Es ist das dritte Mal, dass Heinz Nieder wegen seiner Rolle bei der verheerenden Explosion vor Gericht gestellt wird. Die beiden Urteile von Düsseldorfer Richtern hatte der Bundesgerichtshof (BGH) jeweils als fehlerhaft bezeichnet und aufgehoben. Gestern begann der dritte Prozess.
Im holzgetäfelten Saal des Duisburger Landgerichts folgte die De-Maskierung des Angeklagten. Heinz Nieder legte die große, dunkle Sonnenbrille ab, lüftete die tief ins Gesicht gezogene Sportkappe und zog den langen schwarzen Mantel mit dem hochgeschlagenen Kragen aus.
Zum Vorschein kam ein grauhaariger, gebeugter Mann mit hart gezeichnetem Gesicht und struppigem Vier-Tage-Bart. Sein rechtes Ohr umkringelte ein helles, großes, fast schon antikes Hörgerät, an dem Nieder Lautstärke und Empfindlichkeit regulierte. Denn an diesem ersten Verhandlungstag in Duisburg hatte der 48-Jährige kaum etwas zu sagen, musste eher zuhören, was das Schwurgericht unter Vorsitz von Richter Wolfgang Ramacher zu verlesen hatte: Drei umfangreiche Gerichtsentscheidungen zu diesem Fall - und zugleich eine Zeitreise zurück in das Jahr 2005.
Damals hatte das Bundesverfassungsgericht die Freilassung des Heinz Nieder aus der U-Haft angeordnet. Der Grund: Auch achteinhalb Jahre nach der Tat war noch immer kein rechtsbeständiges Urteil in Sicht. Solche Zustände in einem Rechtsstaat hielt das Bundesverfassungsgericht für unzumutbar.
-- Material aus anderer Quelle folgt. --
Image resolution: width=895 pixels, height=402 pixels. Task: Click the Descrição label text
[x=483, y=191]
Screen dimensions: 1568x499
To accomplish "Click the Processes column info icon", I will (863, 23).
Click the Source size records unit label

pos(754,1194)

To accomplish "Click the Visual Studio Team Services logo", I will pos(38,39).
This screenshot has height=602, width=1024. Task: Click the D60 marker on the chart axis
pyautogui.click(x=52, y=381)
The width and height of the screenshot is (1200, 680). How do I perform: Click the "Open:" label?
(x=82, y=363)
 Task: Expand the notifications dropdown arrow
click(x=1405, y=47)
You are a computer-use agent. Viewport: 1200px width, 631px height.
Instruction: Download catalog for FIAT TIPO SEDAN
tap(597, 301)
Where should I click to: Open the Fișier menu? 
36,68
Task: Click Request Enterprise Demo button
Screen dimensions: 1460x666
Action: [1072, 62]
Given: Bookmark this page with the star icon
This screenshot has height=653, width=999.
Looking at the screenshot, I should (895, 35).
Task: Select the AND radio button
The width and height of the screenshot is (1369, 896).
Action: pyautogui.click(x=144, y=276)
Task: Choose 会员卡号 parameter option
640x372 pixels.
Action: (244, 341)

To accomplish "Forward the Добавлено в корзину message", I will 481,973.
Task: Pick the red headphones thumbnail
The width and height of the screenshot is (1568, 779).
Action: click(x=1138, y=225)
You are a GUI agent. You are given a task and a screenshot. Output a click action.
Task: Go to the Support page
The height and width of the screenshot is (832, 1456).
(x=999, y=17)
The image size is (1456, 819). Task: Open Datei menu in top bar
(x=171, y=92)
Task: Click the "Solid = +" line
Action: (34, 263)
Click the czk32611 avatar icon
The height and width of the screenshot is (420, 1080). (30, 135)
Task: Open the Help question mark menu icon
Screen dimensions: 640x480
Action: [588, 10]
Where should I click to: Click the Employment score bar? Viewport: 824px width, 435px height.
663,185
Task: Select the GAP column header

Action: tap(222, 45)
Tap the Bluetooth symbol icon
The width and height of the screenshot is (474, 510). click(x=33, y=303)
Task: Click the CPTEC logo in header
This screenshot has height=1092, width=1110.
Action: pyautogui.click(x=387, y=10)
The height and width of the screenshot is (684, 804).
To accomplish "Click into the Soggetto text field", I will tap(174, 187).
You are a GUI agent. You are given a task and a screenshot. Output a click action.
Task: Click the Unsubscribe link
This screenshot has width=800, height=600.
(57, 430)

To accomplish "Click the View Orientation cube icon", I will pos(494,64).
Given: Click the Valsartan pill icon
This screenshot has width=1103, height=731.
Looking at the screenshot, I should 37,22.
Nächste Station im gestrigen Vorlese-Marathon: der Mai 2006. Damals hatte das Düsseldorfer Landgericht im zweiten Anlauf keine lebenslange Haftstrafe mehr verhängt wie die Kollegen im ersten Prozess, sondern Nieder zu lediglich dreizehn Jahren und sechs Monaten verurteilt.
Während der Verlesung des Urteils zog der Angeklagte eigens eine Lesebrille hervor, las jetzt Wort für Wort die wohlwollende Sichtweise der damaligen Richter mit. Die hatten nämlich keine Tötungsabsicht in seiner Tat erkennen können, hatten ihn bloß wegen Herbeiführens einer Explosion sowie fahrlässiger Körperverletzung verurteilt. Doch zum dritten Teil der gestrigen Verlesung gehörte auch das Urteil des Bundesgerichtshofes vom Juli vergangenen Jahres. Darin war die milde Beurteilung des Heinz Nieder gleich wieder aufgehoben und der neue Prozess in Duisburg angeordnet worden.
Was die 48-jährige Hauptperson dazu zu sagen hat? Ob er sich vor dem Duisburger Landgericht dazu äußern will? Diese Fragen sollen am nächsten Prozesstag Anfang März geklärt werden. Prompt hüllte sich Heinz Nieder wieder in seine tiefe Vermummung, bevor er dann langsam aus dem Gerichtssaal schlurfte.